Здесь вполне уместно сказать несколько слов о поведении иностранной прессы по отношению к Италии, для которой, как известно, туристы – солиднейшая статья дохода. Газеты Франции и Англии весьма сильно и как будто не совсем бескорыстно преувеличили размеры катастрофы. Было напечатано, что разрушены: Неаполь, Сорренто, Капри, Амальфи и вообще – места, наиболее посещаемые богатыми иностранцами. В одной из газет было даже сказано, что центром землетрясения является Неаполь, хотя уже было известно, что центр катастрофы – между городами Фоджия и Мельфи.

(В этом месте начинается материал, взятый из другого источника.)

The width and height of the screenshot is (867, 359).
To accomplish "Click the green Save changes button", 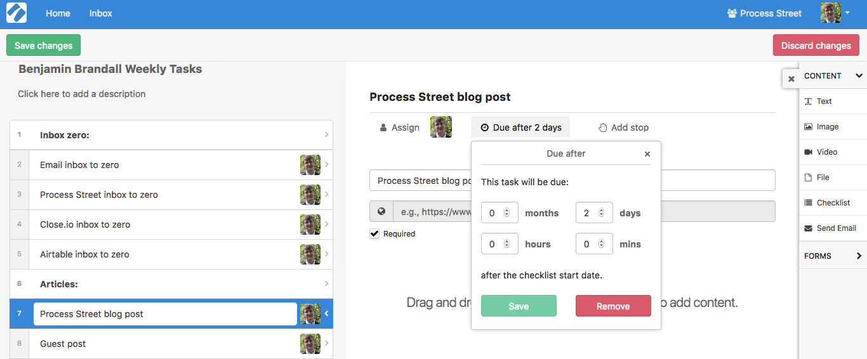I will (x=43, y=45).
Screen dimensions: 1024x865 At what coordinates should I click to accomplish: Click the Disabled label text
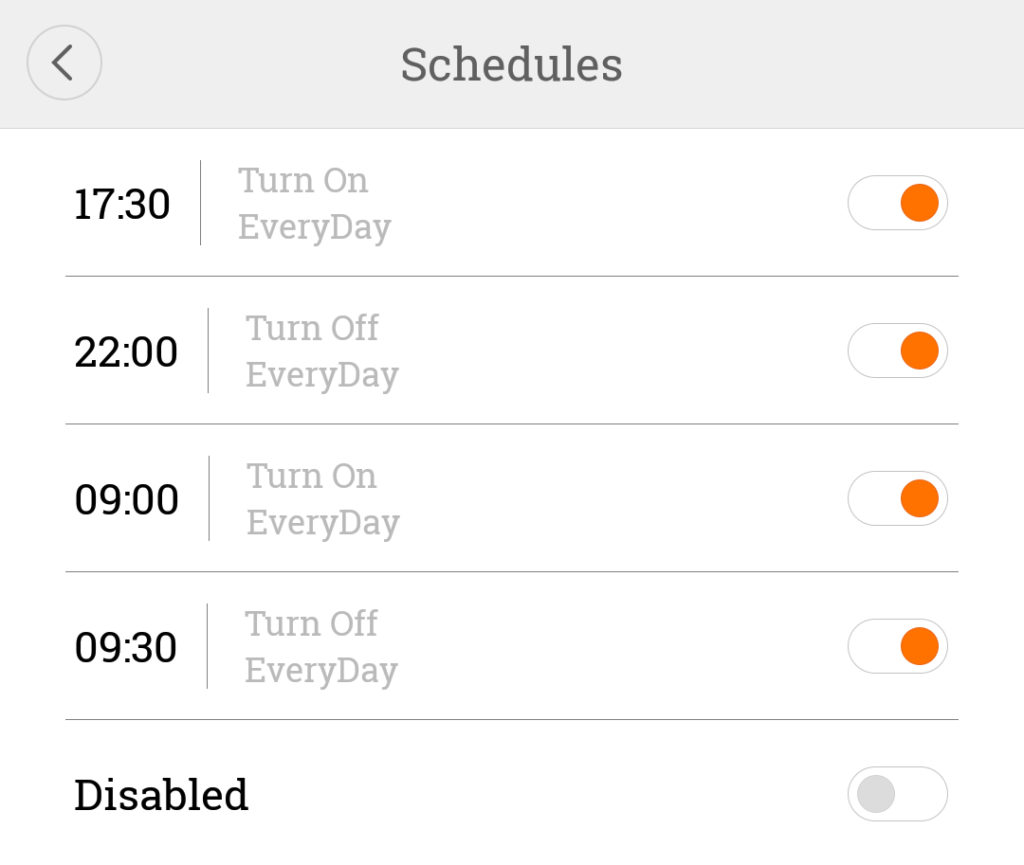tap(161, 795)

В Неаполе, в старых кварталах, несколько десятков домов дали трещины, во время паники четырнадцать человек ранено, четверо померли. В Сорренто, на Капри толчки землетрясения ощущались слабо, и разрушений нет, так же как во всех городах по берегам Неаполитанского залива.
Преувеличенные сведения о размерах катастрофы и неверные о месте её, разумеется, вызвали определённый эффект: тысячи иностранцев выехали из Италии, девять пароходов с туристами из Америки, изменив курс на Неаполь, пошли в Марсель, на французскую Ривьеру.
Это – неплохая иллюстрация «культурной солидарности» и «гуманизма» буржуазных государств.